Studying the cosmic microwave background (CMB) allows us to test models of inflation in the early universe, the formation of large-scale structures across cosmic time, and the standard model of particle physics. Although next-generation telescopes will observe the CMB at new levels of precision, the primary challenge will be to reduce systematic uncertainties. This project will develop new analysis techniques that can reap the benefit of these forthcoming highly sensitive CMB experiments. Existing partnerships in the Chicago area will be leveraged to train students from underrepresented backgrounds in computation and data science. Mentoring postdoctoral researchers and graduate students in cosmology and data science will be used to develop opportunities and skillsets for underrepresented groups in research environments.

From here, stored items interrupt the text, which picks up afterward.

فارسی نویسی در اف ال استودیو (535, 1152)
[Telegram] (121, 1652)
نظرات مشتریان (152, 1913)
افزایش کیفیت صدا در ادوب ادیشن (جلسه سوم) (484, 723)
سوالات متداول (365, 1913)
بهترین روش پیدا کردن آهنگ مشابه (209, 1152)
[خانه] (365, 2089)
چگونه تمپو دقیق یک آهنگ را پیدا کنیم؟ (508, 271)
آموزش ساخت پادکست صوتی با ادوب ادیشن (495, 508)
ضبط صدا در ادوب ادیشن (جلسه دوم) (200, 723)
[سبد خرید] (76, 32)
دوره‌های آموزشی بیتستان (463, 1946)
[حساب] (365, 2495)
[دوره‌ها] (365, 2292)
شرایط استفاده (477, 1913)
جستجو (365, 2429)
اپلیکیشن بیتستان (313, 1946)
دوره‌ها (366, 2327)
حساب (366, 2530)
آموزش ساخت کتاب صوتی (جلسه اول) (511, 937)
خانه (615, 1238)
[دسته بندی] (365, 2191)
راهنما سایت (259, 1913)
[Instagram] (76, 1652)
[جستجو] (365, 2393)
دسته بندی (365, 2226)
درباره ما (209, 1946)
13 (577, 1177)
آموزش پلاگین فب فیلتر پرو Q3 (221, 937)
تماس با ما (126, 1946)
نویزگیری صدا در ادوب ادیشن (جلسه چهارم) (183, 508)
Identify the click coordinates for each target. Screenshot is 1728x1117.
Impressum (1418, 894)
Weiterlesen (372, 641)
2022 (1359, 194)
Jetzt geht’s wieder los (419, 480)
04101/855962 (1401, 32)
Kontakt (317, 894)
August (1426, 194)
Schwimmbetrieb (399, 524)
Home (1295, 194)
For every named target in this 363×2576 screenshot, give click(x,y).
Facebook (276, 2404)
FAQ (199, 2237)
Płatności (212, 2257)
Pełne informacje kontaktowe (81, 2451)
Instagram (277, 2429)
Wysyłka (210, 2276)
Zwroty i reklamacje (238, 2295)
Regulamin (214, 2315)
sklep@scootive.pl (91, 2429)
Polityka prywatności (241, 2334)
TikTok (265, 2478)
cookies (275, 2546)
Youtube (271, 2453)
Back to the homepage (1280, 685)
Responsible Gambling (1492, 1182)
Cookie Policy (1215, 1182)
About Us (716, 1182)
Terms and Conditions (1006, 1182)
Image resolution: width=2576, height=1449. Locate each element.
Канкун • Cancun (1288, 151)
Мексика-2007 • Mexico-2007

The work involves creating deep neural networks to perform high signal-to-noise extraction of information, to enable improved limits on r, the tensor-to-scalar ratio, and to increase the number of detected galaxy clusters at higher redshifts and lower masses. The study will use both mock data and data from the South Pole Telescope (SPT) to: 1) produce an extensible framework for the fast simulation of mock CMB data sets; 2) use neural networks to perform galactic and extragalactic foreground cleaning and delensing; 3) use deep learning classfication and regression to complement existing galaxy clusterfinding algorithms. Tools developed for this CMB application will have cross-cutting effects on other sciences, and on the science of deep learning itself.
This award reflects NSF's statutory mission and has been deemed worthy of support through evaluation using the Foundation's intellectual merit and broader impacts review criteria.